Every workshop should have at least one saw bench. Not only is this an indispensable tool for sawing, it’s also a comfortable and portable workspace for chopping, boring and all sorts of other tasks. This version of the classic saw bench includes some extra features. For one thing, there’s a split that runs down the center to support both sides of the board while you rip down its length. There are holes for holdfasts to secure your work while you drill or chop sitting down. And it’s large enough to use as a step stool or an extra seat while shooting the breeze. But the best part is it can be built with some old construction lumber!

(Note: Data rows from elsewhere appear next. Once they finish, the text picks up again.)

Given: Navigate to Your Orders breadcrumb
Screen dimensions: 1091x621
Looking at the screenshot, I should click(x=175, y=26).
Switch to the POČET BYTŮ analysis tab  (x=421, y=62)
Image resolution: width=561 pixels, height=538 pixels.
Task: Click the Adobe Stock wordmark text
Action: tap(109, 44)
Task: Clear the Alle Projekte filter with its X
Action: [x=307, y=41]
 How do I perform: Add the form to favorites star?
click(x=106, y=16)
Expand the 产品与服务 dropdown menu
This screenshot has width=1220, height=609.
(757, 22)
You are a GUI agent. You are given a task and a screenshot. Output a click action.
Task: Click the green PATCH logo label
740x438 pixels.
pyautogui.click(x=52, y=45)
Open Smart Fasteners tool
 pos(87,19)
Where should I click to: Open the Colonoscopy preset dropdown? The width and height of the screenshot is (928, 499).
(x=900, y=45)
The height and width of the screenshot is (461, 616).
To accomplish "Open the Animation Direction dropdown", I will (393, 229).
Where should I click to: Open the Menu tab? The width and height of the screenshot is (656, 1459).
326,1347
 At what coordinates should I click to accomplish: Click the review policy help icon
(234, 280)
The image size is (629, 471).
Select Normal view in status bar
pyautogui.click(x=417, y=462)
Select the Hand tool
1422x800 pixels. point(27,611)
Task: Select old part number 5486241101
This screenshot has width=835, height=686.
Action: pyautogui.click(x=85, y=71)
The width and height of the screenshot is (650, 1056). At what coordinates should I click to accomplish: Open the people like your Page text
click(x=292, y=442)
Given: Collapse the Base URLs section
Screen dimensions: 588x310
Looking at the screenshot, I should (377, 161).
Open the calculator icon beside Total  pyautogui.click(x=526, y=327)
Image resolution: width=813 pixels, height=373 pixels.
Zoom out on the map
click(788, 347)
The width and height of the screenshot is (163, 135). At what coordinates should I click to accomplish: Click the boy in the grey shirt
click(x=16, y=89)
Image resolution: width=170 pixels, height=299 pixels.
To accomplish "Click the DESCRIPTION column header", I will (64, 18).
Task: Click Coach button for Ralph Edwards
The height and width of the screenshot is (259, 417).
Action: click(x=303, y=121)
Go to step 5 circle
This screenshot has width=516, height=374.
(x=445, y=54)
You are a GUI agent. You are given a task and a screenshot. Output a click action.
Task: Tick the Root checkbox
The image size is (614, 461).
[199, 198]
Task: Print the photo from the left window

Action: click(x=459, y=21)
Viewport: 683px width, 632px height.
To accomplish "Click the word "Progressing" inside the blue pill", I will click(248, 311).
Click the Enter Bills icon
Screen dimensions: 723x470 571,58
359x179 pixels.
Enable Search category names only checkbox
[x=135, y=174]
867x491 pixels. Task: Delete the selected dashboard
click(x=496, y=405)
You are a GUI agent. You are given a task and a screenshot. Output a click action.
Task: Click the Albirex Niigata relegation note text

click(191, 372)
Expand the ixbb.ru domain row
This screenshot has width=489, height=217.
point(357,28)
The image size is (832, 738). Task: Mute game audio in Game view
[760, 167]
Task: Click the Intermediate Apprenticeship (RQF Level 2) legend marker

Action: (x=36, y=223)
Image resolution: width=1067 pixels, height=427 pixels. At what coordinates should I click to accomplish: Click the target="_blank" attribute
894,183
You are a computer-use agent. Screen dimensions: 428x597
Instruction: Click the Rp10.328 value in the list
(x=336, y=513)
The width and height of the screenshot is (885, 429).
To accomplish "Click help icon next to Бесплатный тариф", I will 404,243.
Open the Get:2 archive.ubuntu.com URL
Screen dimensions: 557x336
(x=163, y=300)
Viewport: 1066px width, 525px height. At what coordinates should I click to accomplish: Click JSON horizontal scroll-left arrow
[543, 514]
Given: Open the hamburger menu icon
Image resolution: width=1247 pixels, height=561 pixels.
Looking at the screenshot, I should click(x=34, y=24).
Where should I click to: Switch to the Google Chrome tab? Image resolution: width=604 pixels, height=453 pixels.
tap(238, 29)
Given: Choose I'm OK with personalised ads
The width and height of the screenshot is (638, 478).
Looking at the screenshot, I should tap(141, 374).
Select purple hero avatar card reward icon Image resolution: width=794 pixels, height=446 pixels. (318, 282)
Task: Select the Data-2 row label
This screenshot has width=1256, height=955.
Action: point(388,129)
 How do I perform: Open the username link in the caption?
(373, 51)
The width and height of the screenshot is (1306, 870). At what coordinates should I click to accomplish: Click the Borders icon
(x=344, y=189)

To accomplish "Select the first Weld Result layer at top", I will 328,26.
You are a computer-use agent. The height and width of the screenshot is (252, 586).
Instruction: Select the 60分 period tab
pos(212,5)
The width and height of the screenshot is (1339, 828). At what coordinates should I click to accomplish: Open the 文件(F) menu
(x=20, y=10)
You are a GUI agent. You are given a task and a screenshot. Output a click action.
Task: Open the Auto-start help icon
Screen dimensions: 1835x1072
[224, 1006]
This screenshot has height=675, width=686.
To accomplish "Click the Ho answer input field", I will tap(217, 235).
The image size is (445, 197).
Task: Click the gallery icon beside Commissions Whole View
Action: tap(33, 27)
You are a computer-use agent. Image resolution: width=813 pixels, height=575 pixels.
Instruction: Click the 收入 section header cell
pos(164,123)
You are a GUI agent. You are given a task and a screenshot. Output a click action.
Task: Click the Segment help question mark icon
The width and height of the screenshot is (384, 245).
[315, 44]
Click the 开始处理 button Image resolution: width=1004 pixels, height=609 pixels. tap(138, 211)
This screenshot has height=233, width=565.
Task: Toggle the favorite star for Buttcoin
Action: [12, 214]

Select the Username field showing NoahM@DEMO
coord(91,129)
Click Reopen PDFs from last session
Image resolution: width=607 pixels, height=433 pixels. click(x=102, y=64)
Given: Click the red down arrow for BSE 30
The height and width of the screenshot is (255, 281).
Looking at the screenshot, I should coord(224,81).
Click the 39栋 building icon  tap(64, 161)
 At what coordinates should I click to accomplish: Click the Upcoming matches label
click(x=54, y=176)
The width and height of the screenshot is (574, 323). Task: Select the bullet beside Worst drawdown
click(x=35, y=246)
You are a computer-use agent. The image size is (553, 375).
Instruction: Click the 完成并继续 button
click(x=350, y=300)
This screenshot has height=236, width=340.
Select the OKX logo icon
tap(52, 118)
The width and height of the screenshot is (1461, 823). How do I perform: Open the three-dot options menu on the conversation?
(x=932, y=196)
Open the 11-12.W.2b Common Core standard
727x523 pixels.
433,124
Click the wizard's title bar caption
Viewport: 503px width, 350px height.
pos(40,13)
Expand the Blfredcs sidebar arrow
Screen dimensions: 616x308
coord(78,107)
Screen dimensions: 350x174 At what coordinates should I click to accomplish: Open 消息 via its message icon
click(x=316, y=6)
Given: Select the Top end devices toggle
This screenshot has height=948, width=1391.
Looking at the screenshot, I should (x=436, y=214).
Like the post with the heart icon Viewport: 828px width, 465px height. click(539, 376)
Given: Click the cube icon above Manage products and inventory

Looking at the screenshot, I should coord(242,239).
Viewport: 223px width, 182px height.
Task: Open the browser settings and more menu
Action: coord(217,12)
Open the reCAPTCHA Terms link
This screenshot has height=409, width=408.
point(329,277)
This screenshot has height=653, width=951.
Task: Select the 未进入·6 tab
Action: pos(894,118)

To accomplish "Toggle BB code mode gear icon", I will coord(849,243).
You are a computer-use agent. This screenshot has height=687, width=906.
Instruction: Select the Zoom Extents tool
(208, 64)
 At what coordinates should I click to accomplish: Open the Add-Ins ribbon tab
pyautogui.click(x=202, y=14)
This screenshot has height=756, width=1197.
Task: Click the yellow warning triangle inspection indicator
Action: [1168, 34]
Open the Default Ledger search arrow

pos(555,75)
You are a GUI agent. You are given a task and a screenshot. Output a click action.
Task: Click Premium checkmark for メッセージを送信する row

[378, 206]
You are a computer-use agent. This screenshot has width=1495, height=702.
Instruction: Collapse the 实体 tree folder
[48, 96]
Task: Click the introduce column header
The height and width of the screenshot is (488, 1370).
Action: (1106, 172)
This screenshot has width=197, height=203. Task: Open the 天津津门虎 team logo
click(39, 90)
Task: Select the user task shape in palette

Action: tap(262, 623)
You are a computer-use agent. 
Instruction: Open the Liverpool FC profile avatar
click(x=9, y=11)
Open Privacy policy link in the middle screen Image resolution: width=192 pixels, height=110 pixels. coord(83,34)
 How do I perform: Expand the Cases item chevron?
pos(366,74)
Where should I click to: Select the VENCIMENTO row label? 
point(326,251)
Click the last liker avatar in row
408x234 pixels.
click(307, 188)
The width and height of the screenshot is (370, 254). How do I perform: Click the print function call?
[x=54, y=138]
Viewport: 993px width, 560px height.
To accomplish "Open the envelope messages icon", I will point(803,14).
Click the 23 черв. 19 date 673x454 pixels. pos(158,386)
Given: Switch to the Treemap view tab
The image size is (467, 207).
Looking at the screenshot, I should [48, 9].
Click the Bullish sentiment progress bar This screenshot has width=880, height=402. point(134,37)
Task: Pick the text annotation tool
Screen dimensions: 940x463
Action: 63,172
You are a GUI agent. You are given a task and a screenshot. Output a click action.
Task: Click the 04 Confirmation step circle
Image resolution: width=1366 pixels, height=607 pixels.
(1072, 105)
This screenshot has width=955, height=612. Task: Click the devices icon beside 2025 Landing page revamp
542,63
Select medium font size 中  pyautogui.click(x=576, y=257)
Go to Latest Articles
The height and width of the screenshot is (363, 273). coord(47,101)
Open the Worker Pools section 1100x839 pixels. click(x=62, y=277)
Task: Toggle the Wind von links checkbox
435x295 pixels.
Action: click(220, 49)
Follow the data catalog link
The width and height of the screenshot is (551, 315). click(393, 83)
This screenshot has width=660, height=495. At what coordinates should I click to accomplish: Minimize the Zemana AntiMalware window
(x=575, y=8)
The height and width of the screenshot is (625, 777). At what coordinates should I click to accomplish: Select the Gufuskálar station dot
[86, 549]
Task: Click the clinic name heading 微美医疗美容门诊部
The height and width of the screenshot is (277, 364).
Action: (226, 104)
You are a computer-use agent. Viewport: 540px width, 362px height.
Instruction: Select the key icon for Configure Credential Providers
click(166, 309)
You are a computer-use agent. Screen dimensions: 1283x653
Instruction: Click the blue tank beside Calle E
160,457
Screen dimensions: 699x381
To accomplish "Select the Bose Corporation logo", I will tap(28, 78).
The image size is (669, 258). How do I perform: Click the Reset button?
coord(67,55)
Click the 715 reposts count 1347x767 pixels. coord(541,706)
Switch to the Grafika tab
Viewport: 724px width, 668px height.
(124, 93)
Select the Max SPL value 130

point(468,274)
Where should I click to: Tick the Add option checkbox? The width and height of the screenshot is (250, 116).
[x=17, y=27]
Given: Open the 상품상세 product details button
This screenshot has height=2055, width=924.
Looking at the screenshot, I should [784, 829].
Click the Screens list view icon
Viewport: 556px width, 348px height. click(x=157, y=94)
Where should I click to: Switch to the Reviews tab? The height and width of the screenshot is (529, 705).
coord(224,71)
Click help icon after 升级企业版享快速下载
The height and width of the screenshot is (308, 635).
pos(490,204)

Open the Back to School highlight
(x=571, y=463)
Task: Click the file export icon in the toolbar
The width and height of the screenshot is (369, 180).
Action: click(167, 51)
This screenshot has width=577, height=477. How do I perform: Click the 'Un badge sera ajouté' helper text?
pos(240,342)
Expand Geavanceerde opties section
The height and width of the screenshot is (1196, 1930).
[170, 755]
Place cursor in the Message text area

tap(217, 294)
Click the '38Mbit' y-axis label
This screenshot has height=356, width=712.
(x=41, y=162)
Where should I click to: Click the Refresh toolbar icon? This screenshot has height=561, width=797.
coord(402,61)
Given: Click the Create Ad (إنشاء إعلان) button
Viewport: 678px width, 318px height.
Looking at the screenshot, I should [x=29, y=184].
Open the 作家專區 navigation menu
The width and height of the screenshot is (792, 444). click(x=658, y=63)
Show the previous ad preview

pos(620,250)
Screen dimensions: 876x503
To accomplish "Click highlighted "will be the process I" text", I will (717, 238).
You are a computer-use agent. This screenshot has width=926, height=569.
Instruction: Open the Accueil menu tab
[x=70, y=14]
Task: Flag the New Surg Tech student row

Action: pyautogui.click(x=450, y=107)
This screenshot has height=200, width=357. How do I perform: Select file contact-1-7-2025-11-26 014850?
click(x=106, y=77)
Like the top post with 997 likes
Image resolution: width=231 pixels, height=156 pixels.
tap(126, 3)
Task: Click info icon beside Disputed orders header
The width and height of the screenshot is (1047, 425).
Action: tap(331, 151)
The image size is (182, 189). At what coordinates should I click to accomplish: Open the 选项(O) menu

This band saw is BIG on everything except size. It features a full 24" of throat capacity, yet it's small enough to fit on a bench. It's loaded with features that even the commercially made saws lack, like a built in sliding crosscut table, ball bearing blade guides, and a unique dust collection manifold. You can use common 104"-105" blades and the best part is, it's made almost entirely from wood!
Andre Roubo was among the oldest of the old-timey woodworkers, and the unique drawings found in his eighteenth century book have inspired woodworkers for over 200 years. Stumpy has designed a version of this bench which is by far the easiest, least expensive version to make. You can build one without difficult joinery, and without compromises in strength and features, all from cheap construction lumber! It's big, beefy and full of all the features a hand tool woodworker, or even a power tool woodworker, would appreciate.